_What this task involves_
Your result should be every line of the records below that contains the word "will".

_Study material_
══════
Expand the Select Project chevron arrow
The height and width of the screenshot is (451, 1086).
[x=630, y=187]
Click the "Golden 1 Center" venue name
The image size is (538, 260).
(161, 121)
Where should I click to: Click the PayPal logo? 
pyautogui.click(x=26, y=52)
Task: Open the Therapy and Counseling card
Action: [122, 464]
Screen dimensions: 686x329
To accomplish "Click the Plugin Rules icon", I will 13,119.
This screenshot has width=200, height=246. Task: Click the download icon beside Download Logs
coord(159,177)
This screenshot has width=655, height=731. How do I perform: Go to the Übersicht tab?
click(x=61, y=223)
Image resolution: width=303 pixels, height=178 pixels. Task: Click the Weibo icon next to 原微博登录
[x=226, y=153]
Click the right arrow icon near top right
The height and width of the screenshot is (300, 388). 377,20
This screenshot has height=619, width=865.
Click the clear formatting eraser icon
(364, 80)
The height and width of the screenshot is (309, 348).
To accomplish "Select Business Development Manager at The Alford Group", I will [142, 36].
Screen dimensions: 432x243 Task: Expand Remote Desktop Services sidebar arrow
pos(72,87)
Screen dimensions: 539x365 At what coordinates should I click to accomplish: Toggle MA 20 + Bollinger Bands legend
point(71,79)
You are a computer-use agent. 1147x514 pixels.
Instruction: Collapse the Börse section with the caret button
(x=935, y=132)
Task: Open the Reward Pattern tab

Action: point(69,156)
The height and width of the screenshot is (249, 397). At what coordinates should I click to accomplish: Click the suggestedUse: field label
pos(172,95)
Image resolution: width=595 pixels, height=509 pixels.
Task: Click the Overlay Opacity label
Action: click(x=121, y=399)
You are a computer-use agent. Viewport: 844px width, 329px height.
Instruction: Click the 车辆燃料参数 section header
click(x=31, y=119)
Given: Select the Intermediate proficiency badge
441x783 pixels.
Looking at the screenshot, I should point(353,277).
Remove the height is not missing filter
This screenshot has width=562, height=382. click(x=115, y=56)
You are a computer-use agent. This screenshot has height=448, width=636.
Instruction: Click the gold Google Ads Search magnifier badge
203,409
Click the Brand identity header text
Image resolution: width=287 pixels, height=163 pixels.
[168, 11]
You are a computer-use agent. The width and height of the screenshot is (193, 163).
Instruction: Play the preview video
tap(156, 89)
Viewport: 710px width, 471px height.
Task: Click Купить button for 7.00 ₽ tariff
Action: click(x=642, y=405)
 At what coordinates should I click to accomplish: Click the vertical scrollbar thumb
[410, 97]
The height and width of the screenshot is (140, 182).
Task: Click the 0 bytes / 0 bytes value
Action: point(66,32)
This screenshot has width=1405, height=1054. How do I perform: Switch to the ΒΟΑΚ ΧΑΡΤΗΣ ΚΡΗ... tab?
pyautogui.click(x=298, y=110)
══════
_Problem solution_
To accomplish "Click the Plugin Rules icon", I will 13,119.
To accomplish "Select Business Development Manager at The Alford Group", I will [142, 36].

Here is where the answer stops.